By Sid Astbury Jan 27, 2009, 4:36 GMT

   Adelaide, Australia - Lance Armstrong has a lot to be immodest about: champion triathlete in his schooldays, world road racing champion at 21, seven Tour de France victories before retiring in 2005 and, most amazing of all, surviving cancer surgery in 1996 that doctors thought would kill him.

   Yet modesty was the great man's hallmark in his comeback appearance in Australia's Tour Down Under.

   Out of yellow, the 37-year-old Texan was surprisingly mellow, surprisingly accessible, and surprisingly candid.

   'I just didn't have the firepower to keep it going.' Armstrong said after finishing the Australian six-day classic in 29th position, 49 seconds behind a winner that many cycling fans hadn't heard of.

   Armstrong was relating what happened on the last kilometres of the last day of the Adelaide event when it seemed possible that he could catch the breakaway, win the sprint, and make a fairytale return to racing.

   A roar went up when he hit the front of the peloton. Such is the legend, it was impossible for fans not to imagine him bridging the gap and being on the podium once more day.

   Not winning was probably quite a mental leap for Armstrong himself.

   'In a lot of ways I was born to race the bike,' he said in Adelaide. 'From the day I showed up for professional cycling, I was winning bike races. I've been here for a long time.'

   And for a long time, fans and the press alike had got used to a sometimes surly Armstrong, a man with a mean streak who didn't like criticism and was dismissive of the competition.

   The Adelaide Armstrong was quite different. He was even remorseful about his past behaviour.

   'I can look at my career, my relationship with the press, my relationship with the fans, with the peloton, and you reassess those,' he said. 'You think, if I could do it again, I'd do this, this and this.'

   Commentator Phil Liggett reckons the charm offensive is about generating publicity for Armstrong's cancer crusade.

   'It's a whole different attitude now,' Liggett said. 'He now wants something from us.'

   What must have chastened the Texan is the reality of starting again. He's hoping to line up for the Tour de France in July, but is not assured of a place or even of being Team Astana's lead rider.

   Astana head Johan Bruyneel, who mentored Armstrong through his seven Tour de France wins, is noncommittal about what the future holds.

   'There are still question marks,' Bruyneel said. 'We don't know how good he really can be when he is at the top of his level and how good his top level can be when compared to what it was before.'

   As Armstrong has said, he's working with a 'new cookbook' and will not focus solely on the Tour de France as he did in the past. Mid-February will see him start in the Tour of California, where he will be a support rider for fellow American Levi Leipheimer.

   The big question this year is whether Astana star Alberto Contador, the 2007 Tour de France winner, will be relaxed at having Armstrong on the team.

   The lore in stage racing is that it's a team sport and individual work for the rider most likely to win.
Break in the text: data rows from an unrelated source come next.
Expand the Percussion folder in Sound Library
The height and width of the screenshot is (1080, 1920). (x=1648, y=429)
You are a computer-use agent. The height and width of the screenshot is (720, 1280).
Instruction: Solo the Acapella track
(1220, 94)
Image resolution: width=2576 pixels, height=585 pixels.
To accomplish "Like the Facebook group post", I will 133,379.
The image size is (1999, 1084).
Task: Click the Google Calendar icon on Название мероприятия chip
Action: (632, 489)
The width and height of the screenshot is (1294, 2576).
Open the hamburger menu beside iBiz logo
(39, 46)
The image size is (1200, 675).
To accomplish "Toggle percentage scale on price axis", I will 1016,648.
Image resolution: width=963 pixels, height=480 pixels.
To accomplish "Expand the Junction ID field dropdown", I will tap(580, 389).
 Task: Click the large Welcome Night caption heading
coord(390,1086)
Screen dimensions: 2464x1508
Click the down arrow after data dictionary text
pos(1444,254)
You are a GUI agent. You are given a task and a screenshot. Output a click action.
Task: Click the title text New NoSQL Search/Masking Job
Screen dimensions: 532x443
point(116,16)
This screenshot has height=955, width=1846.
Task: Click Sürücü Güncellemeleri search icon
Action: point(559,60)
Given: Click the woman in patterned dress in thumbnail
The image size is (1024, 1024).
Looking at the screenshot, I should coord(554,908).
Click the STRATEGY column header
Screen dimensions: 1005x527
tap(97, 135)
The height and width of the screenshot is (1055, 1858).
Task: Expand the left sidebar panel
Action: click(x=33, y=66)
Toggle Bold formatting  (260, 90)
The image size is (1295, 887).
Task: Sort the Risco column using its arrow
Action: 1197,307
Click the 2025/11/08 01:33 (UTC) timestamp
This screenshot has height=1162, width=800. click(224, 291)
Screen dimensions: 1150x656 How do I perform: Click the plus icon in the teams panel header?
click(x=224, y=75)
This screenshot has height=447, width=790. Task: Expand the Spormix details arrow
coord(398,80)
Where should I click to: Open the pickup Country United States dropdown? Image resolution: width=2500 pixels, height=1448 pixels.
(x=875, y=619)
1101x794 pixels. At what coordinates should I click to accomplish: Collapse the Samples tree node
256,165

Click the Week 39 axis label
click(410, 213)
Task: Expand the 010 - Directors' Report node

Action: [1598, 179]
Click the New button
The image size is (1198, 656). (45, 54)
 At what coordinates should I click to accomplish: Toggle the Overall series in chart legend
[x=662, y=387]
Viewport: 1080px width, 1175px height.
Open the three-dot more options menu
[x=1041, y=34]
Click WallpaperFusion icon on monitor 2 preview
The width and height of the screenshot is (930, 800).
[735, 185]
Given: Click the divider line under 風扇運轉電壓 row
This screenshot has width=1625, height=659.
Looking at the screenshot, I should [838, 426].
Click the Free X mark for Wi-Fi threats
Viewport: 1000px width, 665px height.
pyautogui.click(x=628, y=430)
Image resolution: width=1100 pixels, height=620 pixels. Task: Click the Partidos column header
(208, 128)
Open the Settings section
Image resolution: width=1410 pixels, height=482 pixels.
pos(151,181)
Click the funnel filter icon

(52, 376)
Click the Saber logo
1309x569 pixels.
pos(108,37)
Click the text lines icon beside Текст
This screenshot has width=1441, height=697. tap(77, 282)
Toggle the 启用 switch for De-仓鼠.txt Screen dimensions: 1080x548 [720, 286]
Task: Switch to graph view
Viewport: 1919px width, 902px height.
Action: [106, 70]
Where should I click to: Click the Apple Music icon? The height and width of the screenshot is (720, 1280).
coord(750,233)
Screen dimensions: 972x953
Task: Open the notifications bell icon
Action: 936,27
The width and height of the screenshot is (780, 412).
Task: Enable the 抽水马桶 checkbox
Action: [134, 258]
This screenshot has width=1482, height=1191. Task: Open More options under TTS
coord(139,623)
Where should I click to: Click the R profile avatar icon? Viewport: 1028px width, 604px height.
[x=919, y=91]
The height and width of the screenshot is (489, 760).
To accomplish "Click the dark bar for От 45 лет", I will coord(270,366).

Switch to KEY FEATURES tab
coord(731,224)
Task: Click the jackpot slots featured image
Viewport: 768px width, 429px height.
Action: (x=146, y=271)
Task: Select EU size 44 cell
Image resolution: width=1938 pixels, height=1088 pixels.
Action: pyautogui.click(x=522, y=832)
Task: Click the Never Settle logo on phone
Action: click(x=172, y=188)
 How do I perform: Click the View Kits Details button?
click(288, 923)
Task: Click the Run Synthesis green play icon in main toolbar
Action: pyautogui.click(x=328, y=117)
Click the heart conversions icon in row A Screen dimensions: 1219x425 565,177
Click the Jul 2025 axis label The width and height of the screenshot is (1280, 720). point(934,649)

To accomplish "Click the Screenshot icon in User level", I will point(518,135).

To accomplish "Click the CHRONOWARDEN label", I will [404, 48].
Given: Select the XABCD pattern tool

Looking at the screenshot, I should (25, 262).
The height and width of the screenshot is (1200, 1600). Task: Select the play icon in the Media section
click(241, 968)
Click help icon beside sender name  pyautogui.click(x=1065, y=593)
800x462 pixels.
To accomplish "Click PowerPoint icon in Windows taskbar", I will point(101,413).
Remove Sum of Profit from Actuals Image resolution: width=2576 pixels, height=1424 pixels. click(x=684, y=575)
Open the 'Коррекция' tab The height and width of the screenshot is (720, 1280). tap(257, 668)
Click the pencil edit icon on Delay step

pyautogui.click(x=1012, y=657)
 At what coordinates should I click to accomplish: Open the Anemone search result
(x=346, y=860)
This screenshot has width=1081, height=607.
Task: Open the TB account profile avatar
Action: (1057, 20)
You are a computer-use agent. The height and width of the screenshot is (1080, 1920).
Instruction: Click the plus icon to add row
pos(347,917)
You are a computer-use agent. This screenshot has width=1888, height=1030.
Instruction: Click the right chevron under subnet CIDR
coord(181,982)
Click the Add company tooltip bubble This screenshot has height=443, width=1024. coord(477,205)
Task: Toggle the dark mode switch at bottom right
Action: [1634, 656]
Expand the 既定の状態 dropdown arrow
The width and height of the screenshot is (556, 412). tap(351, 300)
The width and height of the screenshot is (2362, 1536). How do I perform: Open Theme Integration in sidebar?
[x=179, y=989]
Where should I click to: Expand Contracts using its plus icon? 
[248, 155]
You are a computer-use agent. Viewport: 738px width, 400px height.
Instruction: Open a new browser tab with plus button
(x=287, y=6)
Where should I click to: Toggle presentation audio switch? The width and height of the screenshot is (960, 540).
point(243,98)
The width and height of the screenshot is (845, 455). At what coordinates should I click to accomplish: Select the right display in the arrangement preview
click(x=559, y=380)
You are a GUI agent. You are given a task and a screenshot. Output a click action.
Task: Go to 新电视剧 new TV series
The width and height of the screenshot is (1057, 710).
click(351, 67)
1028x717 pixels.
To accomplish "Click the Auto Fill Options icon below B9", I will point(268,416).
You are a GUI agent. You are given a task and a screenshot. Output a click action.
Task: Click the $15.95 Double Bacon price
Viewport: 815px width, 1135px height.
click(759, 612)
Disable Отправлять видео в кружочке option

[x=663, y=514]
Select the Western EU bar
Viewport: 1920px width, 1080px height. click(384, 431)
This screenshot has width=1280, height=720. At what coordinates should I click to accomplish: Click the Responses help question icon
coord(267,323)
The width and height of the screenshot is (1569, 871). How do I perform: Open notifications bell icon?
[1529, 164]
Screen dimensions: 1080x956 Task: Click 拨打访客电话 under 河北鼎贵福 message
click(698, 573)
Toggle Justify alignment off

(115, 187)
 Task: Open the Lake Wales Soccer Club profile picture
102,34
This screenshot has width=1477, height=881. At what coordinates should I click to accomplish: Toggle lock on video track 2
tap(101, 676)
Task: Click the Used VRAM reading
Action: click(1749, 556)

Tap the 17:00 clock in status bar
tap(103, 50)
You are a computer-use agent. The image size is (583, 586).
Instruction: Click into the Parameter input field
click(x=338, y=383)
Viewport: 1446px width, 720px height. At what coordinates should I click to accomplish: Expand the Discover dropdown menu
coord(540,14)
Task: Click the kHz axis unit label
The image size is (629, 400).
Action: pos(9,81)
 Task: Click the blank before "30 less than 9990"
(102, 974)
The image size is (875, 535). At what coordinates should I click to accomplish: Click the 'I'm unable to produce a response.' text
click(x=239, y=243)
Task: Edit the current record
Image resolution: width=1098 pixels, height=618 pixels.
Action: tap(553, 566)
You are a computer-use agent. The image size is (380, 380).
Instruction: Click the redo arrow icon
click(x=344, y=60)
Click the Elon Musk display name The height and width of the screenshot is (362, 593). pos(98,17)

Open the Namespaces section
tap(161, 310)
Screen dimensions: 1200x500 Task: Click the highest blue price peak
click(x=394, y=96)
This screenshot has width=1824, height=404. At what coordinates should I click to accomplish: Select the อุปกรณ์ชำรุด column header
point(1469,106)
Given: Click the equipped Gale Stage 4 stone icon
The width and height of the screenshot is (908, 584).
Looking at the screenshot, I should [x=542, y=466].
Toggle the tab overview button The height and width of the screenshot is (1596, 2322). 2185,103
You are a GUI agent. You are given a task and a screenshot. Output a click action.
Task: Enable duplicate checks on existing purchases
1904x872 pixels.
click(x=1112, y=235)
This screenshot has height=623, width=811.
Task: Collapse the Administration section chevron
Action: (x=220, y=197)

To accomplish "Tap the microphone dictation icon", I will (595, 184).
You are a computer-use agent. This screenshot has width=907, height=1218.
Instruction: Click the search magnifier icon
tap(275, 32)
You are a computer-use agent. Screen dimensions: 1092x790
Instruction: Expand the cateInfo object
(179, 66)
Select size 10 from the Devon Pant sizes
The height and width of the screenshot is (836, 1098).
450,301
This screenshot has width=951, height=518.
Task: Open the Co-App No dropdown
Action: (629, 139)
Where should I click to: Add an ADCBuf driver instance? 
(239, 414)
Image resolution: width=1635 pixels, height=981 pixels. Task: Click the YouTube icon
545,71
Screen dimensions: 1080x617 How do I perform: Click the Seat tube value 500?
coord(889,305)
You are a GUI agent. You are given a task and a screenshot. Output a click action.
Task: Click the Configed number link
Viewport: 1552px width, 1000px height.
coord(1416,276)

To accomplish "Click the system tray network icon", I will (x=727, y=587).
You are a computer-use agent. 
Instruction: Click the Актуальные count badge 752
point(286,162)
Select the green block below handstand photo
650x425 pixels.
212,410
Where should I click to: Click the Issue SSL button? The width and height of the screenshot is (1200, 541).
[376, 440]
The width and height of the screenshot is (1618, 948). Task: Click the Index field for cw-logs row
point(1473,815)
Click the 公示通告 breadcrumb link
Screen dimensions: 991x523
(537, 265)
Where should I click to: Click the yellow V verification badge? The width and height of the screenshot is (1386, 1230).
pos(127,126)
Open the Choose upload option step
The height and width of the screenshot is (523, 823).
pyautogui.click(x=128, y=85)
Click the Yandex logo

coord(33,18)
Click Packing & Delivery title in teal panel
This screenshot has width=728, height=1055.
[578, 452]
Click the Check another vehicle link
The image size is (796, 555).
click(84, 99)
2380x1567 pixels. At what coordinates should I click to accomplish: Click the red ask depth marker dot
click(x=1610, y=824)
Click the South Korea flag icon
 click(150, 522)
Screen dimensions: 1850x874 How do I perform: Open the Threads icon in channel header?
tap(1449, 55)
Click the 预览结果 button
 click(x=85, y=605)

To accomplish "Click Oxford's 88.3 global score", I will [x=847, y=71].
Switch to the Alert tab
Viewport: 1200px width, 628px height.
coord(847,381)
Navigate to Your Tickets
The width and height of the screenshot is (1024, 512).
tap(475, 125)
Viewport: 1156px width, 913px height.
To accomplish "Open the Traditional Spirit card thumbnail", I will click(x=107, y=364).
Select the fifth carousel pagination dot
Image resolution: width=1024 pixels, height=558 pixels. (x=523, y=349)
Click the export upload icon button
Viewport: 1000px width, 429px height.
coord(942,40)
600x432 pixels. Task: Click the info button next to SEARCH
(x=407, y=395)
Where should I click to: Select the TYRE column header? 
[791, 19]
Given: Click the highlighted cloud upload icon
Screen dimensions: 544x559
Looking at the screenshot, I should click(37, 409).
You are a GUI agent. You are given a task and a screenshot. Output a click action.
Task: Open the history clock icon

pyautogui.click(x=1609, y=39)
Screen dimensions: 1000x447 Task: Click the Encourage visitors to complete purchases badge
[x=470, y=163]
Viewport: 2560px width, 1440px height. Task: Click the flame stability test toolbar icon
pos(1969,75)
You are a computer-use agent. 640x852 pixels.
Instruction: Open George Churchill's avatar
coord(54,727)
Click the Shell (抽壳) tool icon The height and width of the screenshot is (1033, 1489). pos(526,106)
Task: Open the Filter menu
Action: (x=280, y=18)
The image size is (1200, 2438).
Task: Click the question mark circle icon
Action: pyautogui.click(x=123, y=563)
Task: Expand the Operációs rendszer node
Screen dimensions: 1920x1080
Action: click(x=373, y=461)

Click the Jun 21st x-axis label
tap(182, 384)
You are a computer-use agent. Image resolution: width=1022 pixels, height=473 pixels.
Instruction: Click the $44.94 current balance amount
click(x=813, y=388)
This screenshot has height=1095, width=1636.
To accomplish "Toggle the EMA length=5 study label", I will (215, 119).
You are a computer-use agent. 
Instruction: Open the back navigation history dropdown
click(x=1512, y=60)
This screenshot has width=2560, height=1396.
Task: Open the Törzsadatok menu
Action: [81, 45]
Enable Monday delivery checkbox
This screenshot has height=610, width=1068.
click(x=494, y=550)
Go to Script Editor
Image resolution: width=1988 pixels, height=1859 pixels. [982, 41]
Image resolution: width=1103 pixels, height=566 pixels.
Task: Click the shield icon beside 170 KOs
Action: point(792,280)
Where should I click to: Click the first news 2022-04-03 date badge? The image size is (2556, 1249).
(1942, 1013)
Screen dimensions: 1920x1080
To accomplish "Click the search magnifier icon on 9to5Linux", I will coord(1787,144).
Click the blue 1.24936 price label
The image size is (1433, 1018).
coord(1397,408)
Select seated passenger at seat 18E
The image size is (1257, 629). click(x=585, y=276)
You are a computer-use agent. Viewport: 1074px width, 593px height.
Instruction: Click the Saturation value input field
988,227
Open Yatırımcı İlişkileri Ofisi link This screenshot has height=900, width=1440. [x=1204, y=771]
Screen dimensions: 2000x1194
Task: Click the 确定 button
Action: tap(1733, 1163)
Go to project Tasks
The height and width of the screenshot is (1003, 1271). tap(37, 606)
Armstrong may have mellowed, but some find it hard to visualize the world's best-ever cyclist dropping back to the team car to fetch a drink for Spain's Contador.

   Before the Adelaide race Armstrong confessed to fearing that he would be the first rider dropped from the peloton. Not finishing the six-day race was a possibility.

   While there were flashes of vintage Armstrong, the longed-for breakaway on the hilliest stage did not materialize.

   'I didn't have the required punch to make a difference,' he admitted. 'I was glad when the climb was over on a full effort.'

   The legend, though not burnished, was not tarnished.

   Adelaide's is an easy stage race, too short for Armstrong's legendary endurance to come into play and where he couldn't show off his time-trialling skills and his ability to ride one gruelling mountain stage after another.

   Bruyneel, for one, was impressed. 'It's clear that the comeback was not just a crazy idea,' he said.